Officials monitoring the site of a decades-old, underground toxic plume say they don’t yet know how much, if any, gas has leaked to the surface and into eight Newark homes. But concern about rising toxicity levels in the area is forcing Puryear’s family and those living at seven other properties to vacate by next year.
“I just want to get my kids out,” said Puryear, who’d rather not wait the months it will take to negotiate a price for her home, which she and her husband bought for $80,000. “No one’s telling us how harmful it is.”
The problem is actually an old one, something that the Ohio Environmental Protection Agency has been monitoring in Newark for more than two decades.
From 1940 to 1987, the Ohio Department of Transportation kept a test lab and equipment-maintenance facility on nearly 3 acres west of Rt. 79. During that time, ODOT used a powerful solvent at the site called trichloroethylene, or TCE, to separate asphalt and to clean grease from truck engines, said ODOT District 5 Deputy Director Joe Rutherford. It wasn’t thought to be harmful at the time.
But TCE turned out to be an environmental scourge. Health officials say it can cause anything from skin rash and headaches to kidney damage and cancer. At the ODOT site, the TCE crept deep into the soil. Getting rid of it has been a $12 million exercise in futility.
“Nothing that we’ve tried has been as successful as hoped,” Rutherford said.
ODOT tried trucking out soil to have it cleaned and returned, only to learn that the TCE was already in the ground water, 14 to 30 feet below the surface. They tried injecting a calcium peroxide product into the water to break up the TCE, but that didn’t work, either.
This summer, they noticed that the TCE plume, which had long been stationary beneath the old site, seemed to be spreading southeastward toward Rt. 79 and two clusters of homes, Rutherford said. The Ohio EPA recorded rising TCE concentrations, the highest numbers they’d seen in the area, spokeswoman Erin Strouse said.
ODOT called a meeting with the owners and tenants of eight properties on James and S. Pine streets and broke the news this month. They wanted to test the quality of the indoor air, and they wanted to buy and demolish everyone’s property. Owners were stunned.
Heather Price, 29, whose family of six lives across the street from Puryear, said she had mixed emotions about the announcement.
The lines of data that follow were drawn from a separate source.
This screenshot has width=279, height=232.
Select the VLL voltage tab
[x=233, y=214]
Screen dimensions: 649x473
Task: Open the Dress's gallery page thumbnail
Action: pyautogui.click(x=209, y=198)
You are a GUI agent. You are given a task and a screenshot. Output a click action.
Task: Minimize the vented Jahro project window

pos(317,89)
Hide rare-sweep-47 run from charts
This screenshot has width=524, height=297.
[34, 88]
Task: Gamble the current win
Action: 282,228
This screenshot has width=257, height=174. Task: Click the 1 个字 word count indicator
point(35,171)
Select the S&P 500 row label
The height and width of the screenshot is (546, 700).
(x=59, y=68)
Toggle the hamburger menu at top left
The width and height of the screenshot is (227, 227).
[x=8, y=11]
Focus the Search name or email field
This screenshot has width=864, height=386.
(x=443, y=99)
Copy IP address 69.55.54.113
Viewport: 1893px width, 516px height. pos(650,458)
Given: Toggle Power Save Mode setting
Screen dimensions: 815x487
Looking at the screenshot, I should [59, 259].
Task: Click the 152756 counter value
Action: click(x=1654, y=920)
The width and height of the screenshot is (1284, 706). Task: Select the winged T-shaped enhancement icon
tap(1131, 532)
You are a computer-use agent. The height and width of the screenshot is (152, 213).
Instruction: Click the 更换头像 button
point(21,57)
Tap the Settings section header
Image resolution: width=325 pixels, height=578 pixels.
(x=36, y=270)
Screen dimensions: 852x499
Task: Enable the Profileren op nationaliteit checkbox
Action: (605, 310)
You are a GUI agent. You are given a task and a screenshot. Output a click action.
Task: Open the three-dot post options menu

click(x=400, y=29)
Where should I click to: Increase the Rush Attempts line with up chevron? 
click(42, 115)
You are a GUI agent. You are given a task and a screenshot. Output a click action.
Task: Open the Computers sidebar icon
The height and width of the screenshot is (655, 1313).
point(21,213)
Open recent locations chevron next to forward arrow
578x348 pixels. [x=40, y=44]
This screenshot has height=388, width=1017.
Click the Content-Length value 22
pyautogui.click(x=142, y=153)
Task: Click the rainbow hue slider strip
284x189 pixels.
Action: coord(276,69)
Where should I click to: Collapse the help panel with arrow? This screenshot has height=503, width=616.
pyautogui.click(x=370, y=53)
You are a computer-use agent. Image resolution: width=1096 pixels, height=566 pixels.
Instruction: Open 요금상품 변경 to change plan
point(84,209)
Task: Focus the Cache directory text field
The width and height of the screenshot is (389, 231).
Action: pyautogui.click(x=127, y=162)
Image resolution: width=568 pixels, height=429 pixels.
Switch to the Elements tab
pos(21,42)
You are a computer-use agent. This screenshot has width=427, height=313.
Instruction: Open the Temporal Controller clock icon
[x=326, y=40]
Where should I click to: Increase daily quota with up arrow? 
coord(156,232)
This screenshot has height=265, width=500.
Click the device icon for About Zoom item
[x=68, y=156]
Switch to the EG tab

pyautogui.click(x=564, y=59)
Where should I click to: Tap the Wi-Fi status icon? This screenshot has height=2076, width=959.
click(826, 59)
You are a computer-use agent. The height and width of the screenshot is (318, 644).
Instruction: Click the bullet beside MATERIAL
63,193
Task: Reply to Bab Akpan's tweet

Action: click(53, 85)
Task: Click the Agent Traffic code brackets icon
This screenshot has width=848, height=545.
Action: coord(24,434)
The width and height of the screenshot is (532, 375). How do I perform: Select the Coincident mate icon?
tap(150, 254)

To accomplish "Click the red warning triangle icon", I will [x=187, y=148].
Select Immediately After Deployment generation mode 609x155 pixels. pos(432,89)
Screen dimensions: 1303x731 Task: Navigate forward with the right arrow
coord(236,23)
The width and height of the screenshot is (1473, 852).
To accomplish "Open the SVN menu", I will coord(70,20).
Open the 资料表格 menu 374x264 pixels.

Her family needed to move to a bigger home anyway, she said, and her children are excited to go.
“But I’m sad to see that the house is going to be torn down,” Price said, while feeding a bottle to her infant son on their porch. “We made a lot of memories here, and we put a lot of work into this house.”
Canisters were placed inside homes last week to collect air samples, and results are expected in about a month, Rutherford said. No matter the outcome, ODOT plans to proceed with the acquisition and demolition of the homes. The agency has about $1.5 million to spend on the process — testing air, buying homes and tearing them down, and relocating residents — and hopes to start moving families out before the end of the year.
Both Strouse of the EPA and Rutherford said they had no reason to believe the TCE posed an immediate risk to residents. No one drinks from the ground water, and toxicity hazards at this point are based only on computer models.
“If we really had any indication that there was a health issue, we’d get them out of there yesterday,” Rutherford said.
But since the announcement, some of the residents are starting to question their own health problems. Puryear said her eldest daughter, normally a healthy teenager, has had pneumonia twice since they moved to James Street. Farther down the road, at a home that’s not set to be demolished, a husband and wife both suffer from chronic kidney disease.
“What are the chances of both of us having this?” said Shirley Crawford, 73, who has lived next to the ODOT property for 37 years and had never before heard about TCE.
Crawford lives two doors down from one of the homes that will be torn down, and she’s worried not only about the value of her property after the demolition but about whether the plume will continue to spread.
“I want to know whether it’s safe for me to live here or not,” she said.